[Collected data]

►

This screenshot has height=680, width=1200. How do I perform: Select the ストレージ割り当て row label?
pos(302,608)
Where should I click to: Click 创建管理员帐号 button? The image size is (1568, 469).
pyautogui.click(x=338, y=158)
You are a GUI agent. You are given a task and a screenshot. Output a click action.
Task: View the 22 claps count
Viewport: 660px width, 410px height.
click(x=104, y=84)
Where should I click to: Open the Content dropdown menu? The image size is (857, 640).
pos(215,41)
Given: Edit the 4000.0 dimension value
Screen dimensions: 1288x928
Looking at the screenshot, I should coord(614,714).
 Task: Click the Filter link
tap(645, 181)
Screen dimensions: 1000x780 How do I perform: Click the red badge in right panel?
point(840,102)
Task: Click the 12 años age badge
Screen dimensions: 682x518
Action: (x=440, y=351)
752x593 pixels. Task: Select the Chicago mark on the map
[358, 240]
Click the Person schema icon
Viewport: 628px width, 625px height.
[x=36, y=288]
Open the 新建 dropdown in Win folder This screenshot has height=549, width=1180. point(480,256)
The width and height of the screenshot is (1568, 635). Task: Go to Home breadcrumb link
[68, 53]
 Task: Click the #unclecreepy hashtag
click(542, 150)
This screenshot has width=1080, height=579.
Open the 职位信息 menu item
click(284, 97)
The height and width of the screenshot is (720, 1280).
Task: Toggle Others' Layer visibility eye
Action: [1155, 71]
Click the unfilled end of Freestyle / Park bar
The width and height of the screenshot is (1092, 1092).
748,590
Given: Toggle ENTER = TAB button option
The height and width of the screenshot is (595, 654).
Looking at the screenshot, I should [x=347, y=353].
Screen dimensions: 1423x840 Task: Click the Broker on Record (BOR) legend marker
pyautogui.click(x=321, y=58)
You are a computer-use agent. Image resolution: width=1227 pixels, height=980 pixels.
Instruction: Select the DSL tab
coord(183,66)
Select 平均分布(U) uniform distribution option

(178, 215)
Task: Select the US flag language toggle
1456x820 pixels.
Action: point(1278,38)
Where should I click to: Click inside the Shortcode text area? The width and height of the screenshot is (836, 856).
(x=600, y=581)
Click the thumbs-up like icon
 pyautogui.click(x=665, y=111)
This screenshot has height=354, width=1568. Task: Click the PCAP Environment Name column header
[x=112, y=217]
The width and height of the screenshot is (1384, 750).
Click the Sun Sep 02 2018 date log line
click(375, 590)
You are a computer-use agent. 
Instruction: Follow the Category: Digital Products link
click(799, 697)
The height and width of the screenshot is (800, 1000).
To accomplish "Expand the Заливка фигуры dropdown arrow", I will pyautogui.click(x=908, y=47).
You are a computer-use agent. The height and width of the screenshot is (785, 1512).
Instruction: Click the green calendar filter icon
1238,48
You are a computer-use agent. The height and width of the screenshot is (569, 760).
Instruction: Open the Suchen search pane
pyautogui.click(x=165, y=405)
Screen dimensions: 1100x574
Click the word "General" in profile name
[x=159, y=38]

◄

__Assignment__
The answer should contain only the lines from the first line of the entries through the line holding "Given: Edit the 4000.0 dimension value", each exactly as written.

__Answer space__
This screenshot has height=680, width=1200. How do I perform: Select the ストレージ割り当て row label?
pos(302,608)
Where should I click to: Click 创建管理员帐号 button? The image size is (1568, 469).
pyautogui.click(x=338, y=158)
You are a GUI agent. You are given a task and a screenshot. Output a click action.
Task: View the 22 claps count
Viewport: 660px width, 410px height.
click(x=104, y=84)
Where should I click to: Open the Content dropdown menu? The image size is (857, 640).
pos(215,41)
Given: Edit the 4000.0 dimension value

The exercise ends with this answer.